Haïti : la coordination de l'aide reste un défi pour le rétablissement du pays

Une jeune fille haïtienne transporte de l’eau à Port-au-Prince.

28 juillet 2011 – Un groupe consultatif des Nations unies sur Haïti a présenté jeudi son rapport sur les progrès tangibles dans le pays ravagé par le tremblement de terre et indiqué que la coordination de l'aide demeure un défi et que la formation d'un gouvernement reste dans l'impasse ce qui retarde l'effort de reconstruction.

Le Groupe consultatif ad hoc sur Haïti du Conseil économique et social a fait état des conclusions d'une visite de quatre jours dans le pays des Caraïbes en juin.

« Le premier constat que le Groupe se doit de faire est celui de l'amélioration de la situation sur le terrain par rapport à la visite qu'il avait entrepris un an auparavant à la même époque. Les progrès enregistrés dans les activités de déblaiement et de reconstruction dans la ville de Port-au-Prince et ses communes environnantes sont manifestes et témoignent d'une mobilisation de la société haïtienne et de l'utilité de l'aide apportée par la communauté internationale », a déclaré le groupe composé de 13 personnes.

Le groupe a énuméré les réalisations dans le redressement suite au tremblement de terre dévastateur du 12 janvier 2010 qui a cause la mort de plus de 220.000 personnes et a détruit les infrastructures déjà fragiles du pays. Le rapport a souligné les bons résultats dans les efforts de déblayage, de réinstallations de personnes déplacés et la lutte contre le cholera.

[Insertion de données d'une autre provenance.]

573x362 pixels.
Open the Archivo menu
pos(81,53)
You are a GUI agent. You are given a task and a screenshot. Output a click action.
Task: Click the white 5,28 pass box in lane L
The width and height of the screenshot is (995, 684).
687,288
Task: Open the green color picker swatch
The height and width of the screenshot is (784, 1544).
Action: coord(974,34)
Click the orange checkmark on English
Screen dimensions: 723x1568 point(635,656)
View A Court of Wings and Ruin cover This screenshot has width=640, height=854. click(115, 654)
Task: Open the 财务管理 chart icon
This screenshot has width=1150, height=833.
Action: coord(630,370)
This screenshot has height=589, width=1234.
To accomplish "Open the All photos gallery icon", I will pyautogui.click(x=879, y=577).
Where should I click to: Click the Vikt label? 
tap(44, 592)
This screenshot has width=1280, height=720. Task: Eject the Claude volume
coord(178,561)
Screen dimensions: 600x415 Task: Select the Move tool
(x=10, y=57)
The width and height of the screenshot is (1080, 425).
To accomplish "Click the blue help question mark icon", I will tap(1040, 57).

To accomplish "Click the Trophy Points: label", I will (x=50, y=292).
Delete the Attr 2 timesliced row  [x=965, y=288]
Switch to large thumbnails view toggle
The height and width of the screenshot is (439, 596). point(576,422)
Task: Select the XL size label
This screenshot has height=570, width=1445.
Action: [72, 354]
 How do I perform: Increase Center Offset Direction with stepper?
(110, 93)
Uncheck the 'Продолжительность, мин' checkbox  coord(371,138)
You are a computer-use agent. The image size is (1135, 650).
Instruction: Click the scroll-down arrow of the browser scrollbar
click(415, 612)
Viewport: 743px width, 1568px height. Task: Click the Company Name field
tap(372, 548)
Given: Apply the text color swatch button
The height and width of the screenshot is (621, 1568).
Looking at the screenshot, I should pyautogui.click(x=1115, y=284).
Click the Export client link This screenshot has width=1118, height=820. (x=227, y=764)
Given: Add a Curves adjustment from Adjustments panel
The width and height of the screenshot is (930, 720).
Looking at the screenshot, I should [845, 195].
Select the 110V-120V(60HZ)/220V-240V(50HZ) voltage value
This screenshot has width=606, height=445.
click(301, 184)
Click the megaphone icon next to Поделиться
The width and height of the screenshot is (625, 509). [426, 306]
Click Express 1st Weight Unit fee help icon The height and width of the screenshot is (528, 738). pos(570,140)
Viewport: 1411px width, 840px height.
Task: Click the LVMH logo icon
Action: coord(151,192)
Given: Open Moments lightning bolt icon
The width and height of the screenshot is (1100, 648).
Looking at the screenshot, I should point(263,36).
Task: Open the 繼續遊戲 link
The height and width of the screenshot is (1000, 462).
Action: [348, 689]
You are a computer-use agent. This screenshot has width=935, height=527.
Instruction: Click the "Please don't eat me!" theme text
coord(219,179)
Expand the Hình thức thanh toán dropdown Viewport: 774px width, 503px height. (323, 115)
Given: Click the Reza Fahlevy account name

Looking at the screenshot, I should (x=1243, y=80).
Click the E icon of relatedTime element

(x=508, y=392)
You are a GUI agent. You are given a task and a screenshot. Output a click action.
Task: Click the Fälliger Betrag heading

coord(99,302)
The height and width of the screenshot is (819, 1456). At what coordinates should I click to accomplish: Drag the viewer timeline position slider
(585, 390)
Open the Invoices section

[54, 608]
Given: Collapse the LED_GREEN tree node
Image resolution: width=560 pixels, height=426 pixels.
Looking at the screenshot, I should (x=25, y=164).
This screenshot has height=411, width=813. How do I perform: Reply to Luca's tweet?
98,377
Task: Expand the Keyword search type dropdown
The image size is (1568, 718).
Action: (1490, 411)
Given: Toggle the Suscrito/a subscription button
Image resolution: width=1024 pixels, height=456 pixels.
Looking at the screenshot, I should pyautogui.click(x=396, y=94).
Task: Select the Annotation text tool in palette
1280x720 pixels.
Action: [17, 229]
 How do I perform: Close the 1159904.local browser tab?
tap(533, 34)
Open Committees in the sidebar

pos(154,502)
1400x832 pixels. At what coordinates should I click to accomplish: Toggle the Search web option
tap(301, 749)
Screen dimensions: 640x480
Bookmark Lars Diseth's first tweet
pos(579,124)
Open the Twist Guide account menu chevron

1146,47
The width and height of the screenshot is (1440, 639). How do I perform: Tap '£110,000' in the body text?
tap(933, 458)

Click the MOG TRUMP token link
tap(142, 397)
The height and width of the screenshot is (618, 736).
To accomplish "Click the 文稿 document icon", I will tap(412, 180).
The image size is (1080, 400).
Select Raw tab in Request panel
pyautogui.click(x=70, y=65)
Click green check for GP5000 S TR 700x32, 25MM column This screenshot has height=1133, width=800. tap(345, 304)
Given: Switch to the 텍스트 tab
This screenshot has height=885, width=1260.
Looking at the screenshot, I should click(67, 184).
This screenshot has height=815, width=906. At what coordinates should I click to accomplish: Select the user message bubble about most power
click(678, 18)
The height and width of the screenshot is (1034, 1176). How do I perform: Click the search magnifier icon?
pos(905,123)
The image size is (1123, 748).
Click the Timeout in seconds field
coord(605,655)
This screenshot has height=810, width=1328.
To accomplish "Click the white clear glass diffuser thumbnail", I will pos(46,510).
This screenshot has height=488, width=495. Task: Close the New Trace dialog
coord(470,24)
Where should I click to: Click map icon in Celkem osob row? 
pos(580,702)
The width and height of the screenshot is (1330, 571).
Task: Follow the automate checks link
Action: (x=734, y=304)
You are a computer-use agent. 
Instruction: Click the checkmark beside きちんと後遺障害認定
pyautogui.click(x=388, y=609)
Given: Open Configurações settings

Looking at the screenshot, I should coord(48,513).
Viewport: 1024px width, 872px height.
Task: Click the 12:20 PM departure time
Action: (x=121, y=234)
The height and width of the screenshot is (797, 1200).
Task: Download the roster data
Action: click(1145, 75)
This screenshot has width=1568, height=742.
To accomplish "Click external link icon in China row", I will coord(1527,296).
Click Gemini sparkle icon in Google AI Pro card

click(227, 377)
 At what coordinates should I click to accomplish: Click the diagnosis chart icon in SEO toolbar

« La coordination de l'aide est un défi majeur que le groupe accorde une importance particulière depuis plusieurs années. Il est devenu urgent en vue du nombre grandissant d'acteurs impliqués dans l'effort d'aide à Haïti et les ressources alloués au processus de reconstruction », a indiqué le rapport.

Presque tous les interlocuteurs du groupe estiment que le manque de coordination risque de conduire à des duplications et de réduire l'efficacité de l'intervention.

Le Représentant spécial adjoint du Secrétaire général en Haïti, Nigel Fisher, a de son côté déclaré au Conseil économique et social que la mise en œuvre des priorités du gouvernement ont été « gravement retardés » à cause de l'impasse causé par la lutte entre le Président Michel Martelly et le Parlement sur la nomination du nouveau Premier ministre.

« L'incapacité des acteurs politiques à trouver une solution rapide à l'impasse a des conséquences néfastes sur l'assistance internationale, sur les perspectives de développement d'Haïti et plus grave, sur la population d'Haïti », a déclaré Ambassadeur Keith Morill du Canada qui dirige le groupe.

Le groupe consultatif a recommandé la continuation d'une présence forte de l'ONU sur le terrain, que les acteurs présents devraient mettre en commun leurs efforts et de mettre l'accent sur le renforcement de capacités locales y compris dans les provinces dans un effort de décentralisation.

Enfin, le groupe recommande que le gouvernement d'Haïti améliore la productivité agricole, la création d'emplois à la fois dans le secteur public et privé par la coopération entre acteurs sociaux, gouvernement et les entreprises.